Aims of this lecture:
Most transcriptional information we have is based off of the E. coli model. Transcription in bacteria must be done swiftly. This is achieved by running transcription and translation simultaneously: there is no nuclear membrane so mRNA and protein will form at the same time. In eukaryotes the compartmentalisation of the cell by a nuclear membrane stops translation occurring inside the nucleus.
mRNA = messanger, directs the protein synthesis by carrying the genetic code
tRNA = transfer, carries the amino acid in protein synthesis
rRNA = structural component of the ribosome
Role of RNA polymerase: turns DNA into RNA by catalysing the phosphodiester bond between the 5-phosphate and the 3-OH group on the ribose sugar. Pyrophosphate is a biproduct (PiPi, gamma and beta phosphates are released from the nucleotide when the backbone is formed as only the alpha Pi is kept.) Uracil instead of thymine is used (H rather than a methyl, so uracil is simpler.)

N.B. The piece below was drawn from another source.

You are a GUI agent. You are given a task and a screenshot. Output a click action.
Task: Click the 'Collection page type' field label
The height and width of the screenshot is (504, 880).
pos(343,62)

RNA polymerase moves along the DNA from 3’->5’, synthesising the new RNA strand in the 5’->3’ direction. RNA synthesis was proved using Sanger sequencing: if the 3’ OH is removed then mRNA synthesis stops, so the phosphodiester bond must be made using the 3’ OH.
These were first visualised by cellulose acetate chromatography, a gel filtration precursor that also separates by size.
RNA polymerase MUST: 1. recognise the binding site (as RNA polymerase binds nucleotides together without a primer this is key!) 2. catalyse the phosphodiester formation between the nucleotides 3. recognise the end of the gene. Binding: sigma subunit recognises and binds to the promoter sequence at the beginning of the gene (upsteam, - value.)
Binding: sigma subunit recognises and binds to the promoter sequence at the beginning
of the gene (upsteam, - value.)
+1 = first base to be transcribed upstream = to the LHS,
negative numbers (promoter and regulation area)
downstream = to the RHS, rest of the gene
sigma 70 means that the sigma unit Mr = 70000
The sigma 70 subunit recognises the -35 and the -10 upstream regions of DNA: these make up the promoter. -35 is the recognition site, with a complimentary DNA sequence to sigma so it can hybridise. -10 region helps the RNA polymerase orient itself and stabilises the a2, b and b’ subunits around the DNA strand. -10 region is AT rich so easily unwinds. Thus, once -35 binding occurs other subunits may also bind.
Most E. coli promoters have a consensus sequence whereby the sigma factor binding sites are the same! -35 has a TTGACAT sequence, and ~17 bp towards the +1 start site the -10 region has a sequence of TATAAT. -35 and -10 regions are close by so that the DNA doesn’t twist around the protein by stays linearised.
A specific experiment was designed to find exactly where the binding site was:
rRNA genes are slightly different as they also contain an UP element, which binds another protein to speed up transcription. This makes their promoters stronger.
Weaker promoters can occur when the promoter (-35 and -10 regions) have slightly different sequences to the conserved -> deviations weaken the sigma binding. This can actually aid regulation of a promoter e.g. lac operon, weakness allows a biological switch like lactose to turn it on/off.
B subunit role = nucleotide binding and catalytic activity
B’ role = DNA binding
a role = assembly of the core enzyme (holoenzyme) and aids promoter recognition
RNA polymerase begins situated on the DNA in the closed complex, but once the RNA chain is 8 nucleotides long the sigma factor dissociates and the complex is in the open form. The DNA is unwound, a transcription bubble forms, the 3’->5’ DNA strand acts as the template strand for RNA synthesis.
Detailed mechanism of RNA poly binding: http://proteopedia.org/wiki/index.php/Beta-Prime_Subunit_of_Bacterial_RNA_Polymerase
A terminator sequence on the gene must be recognised by the RNA polymerase. This region is characterised with inverted repeats which once transcribed create a hairpin loop. After the hairpin loop there is a U rich section at the end which is the proper termination region. Hairpins are usually made of CGs are these are harder to melt.
The hairpin loop is a very strong structure and the mRNA is left with a UUU section directly after, which is hybridised to the A section of DNA. A=U is much weaker than CG and so the RNA:DNA association is relying on a very weak interaction to hold the complex together. The structure collapses as it is no longer energetically stable!
Rho dependent termination is less common in bacteria. Rho is a hexamer protein (i.e. 6 identical subunits.) Only binds once the mRNA is translated (remember these occur together in bacteria!) and the ribosome has left, has an ATPase activity but mechanism is unknown. Terminators are C-rich and ~40 nucleotides long. The ribosome gets to a translational STOP codon and dissociates, which is when the Rho protein binds to the end of the molecule.
Not all of the downstream after the +1 site is translated from the mRNA strand: the leader and the trailer are not. Therefore, the hairpin structure does not interfere with translation as it is in the trailer section.